PATRICK A. PIRTLE, Justice.
Appellees, Jay and Connie Green, have filed a Motion for Rehearing requesting this court to withdraw its prior opinion,
The Greens contend this court ignored multiple, uncontested findings of fact entered by the trial court which detail the failure of Whittington to maintain the trench being used to prevent "excess water" from flowing onto their property from Whittington's property. Specifically, they point to Findings of Fact 24 (that the south entrance structure "acts as a dam"), 25 (that Whittington's expert "did not testify about the damming effect of the south entrance structure"), and 26 (the diversion pipe was "partially blocked on July 18, 2012").
As Whittington points out in his response, his original briefing in this case clearly argues that there was no evidence that he breached the compromise and settlement agreement that was the subject of the present litigation. Although his challenge may not have specifically identified these three fact findings by number, in the context of this dispute, it was clear that Whittington was contesting his alleged breach of that agreement. See In re Estate of Bessire, 399 S.W.3d 642, 649 (Tex. App.-Amarillo 2013, pet. denied) (holding that a challenge to an unidentified finding of fact may be sufficient where it can be "fairly determined from the argument"). Because the findings of fact identified by the Greens were implicitly contested, this court did not fail to consider any undisputed facts.
The Greens next contend that this court erred by failing to remand this proceeding to the trial court for a determination of the intent of the parties concerning the term "excess water." An appellate court errs in remanding a case when the record has been sufficiently developed concerning the disputed issue to allow the court to render the judgment the trial court should have rendered. See TEX. R. APP. P. 43.3 (providing that an appellate court "must render the judgment that the trial court should have rendered, except when . . . a remand is necessary for further proceedings. . ."). Here, in the context of the settlement of an existing dispute, the phrase "excess water" was used in a strict legal sense. Because interpretation of that phrase was a question of law, further proceedings were not necessary to determine its legal meaning. Accordingly, this court did not err in failing to remand for further proceedings.
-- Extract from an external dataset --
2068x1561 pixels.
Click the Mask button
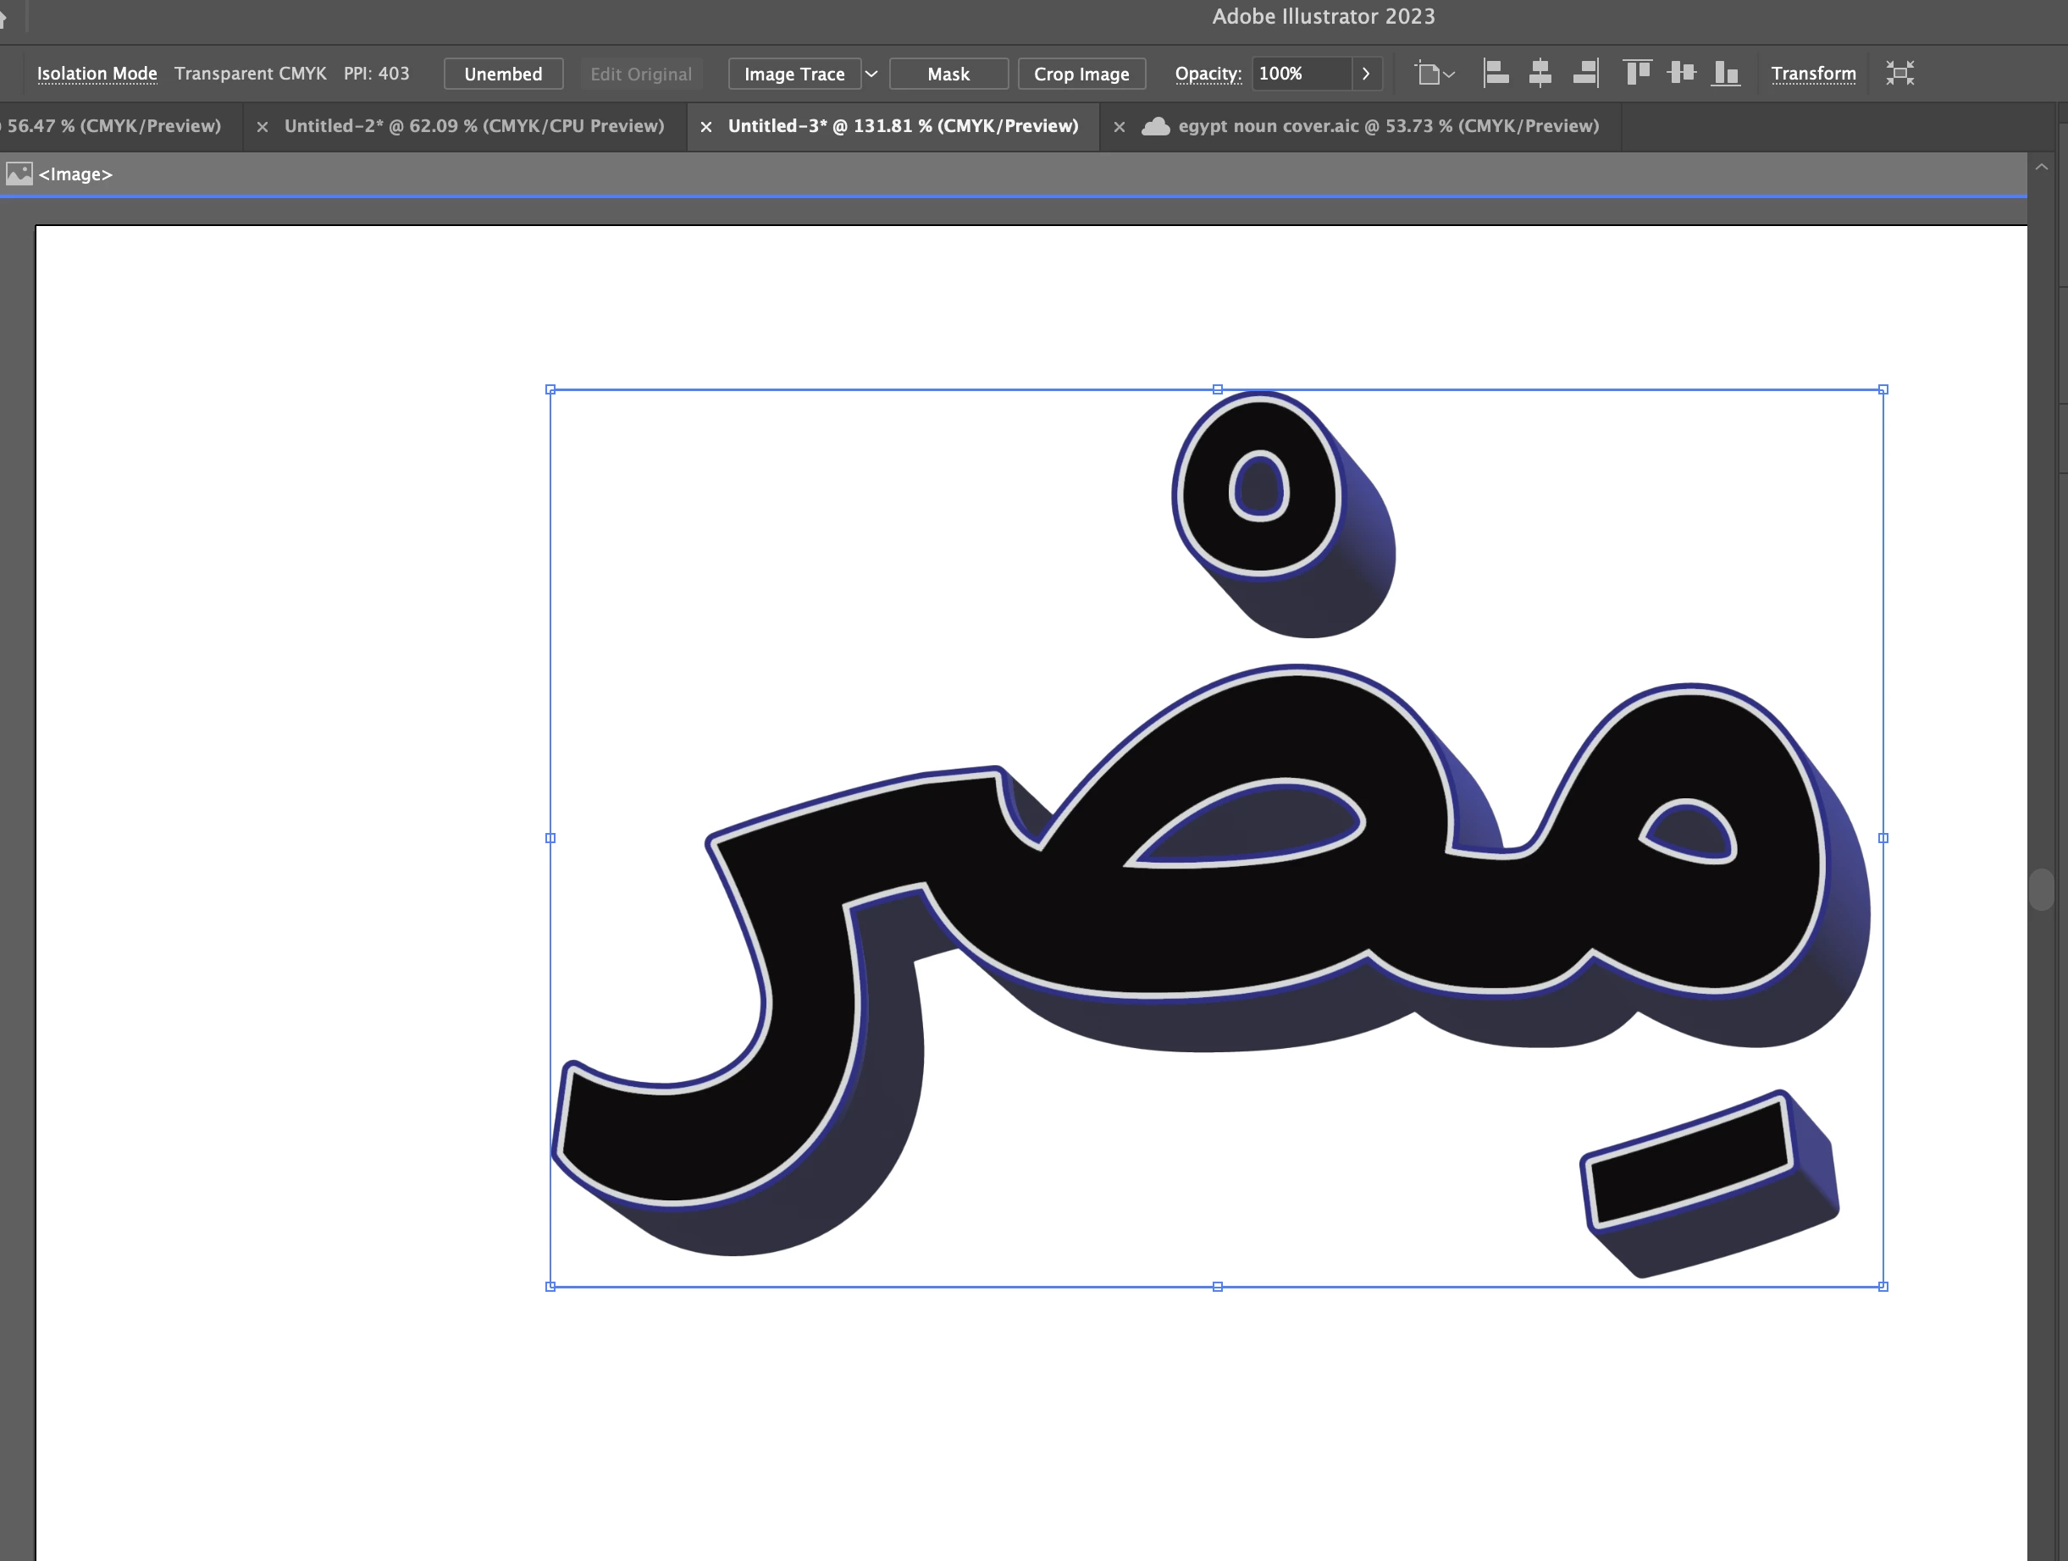[948, 74]
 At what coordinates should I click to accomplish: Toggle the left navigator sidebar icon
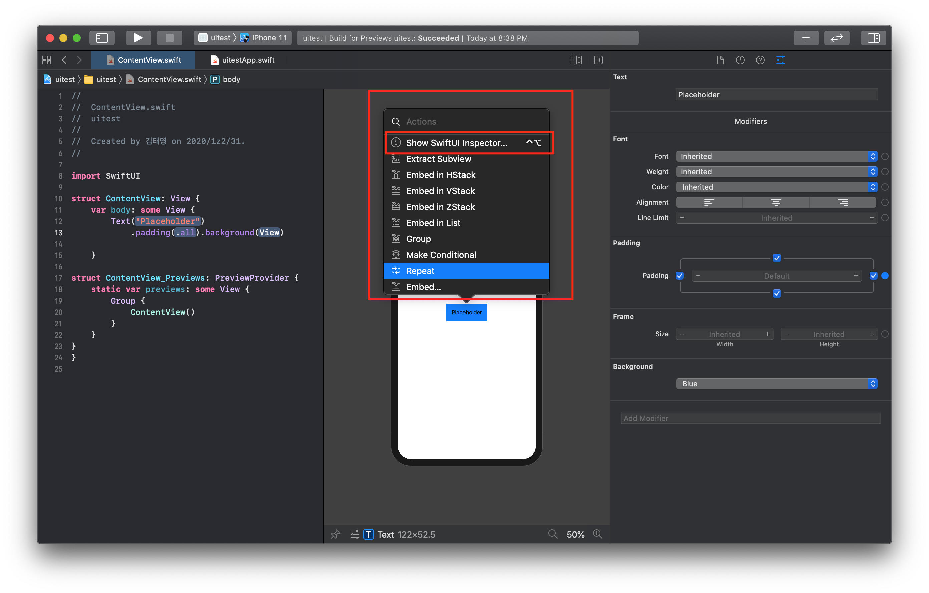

Finally, the Greens contend Whittington should not be allowed to recover his attorney's fees "for what is a redundant declaratory judgment claim." Without any substantive analysis, save a citation to Coinmach Corp. v. Aspenwood Apt. Corp., 417 S.W.3d 909, 926 (Tex. 2013), the Greens contend "[t]his is an impermissible use of the declaratory judgment statute." The Greens have misconstrued Coinmach. In Coinmach, the Texas Supreme Court held that in disputes where conflicting possessory interests are governed by a specific statutory scheme (there a trespass-to-try-title cause of action), the litigants may not proceed alternatively under a declaratory judgment cause of action in order to recover their attorney's fees. Such is not the case here. In this proceeding, Whittington sought the interpretation of the Compromise and Settlement Agreement as it affected the future responsibilities of the parties to that agreement. See BHP Petroleum Co. v. Millard, 800 S.W.2d 838, 842 (Tex. 1990) (involving the interpretation of a written agreement "which would have the effect of defining the obligations of the parties under the contract for the foreseeable future").
Remaining convinced that our prior opinion appropriately disposed of the issues properly before this court, we deny the Greens' Motion for Rehearing.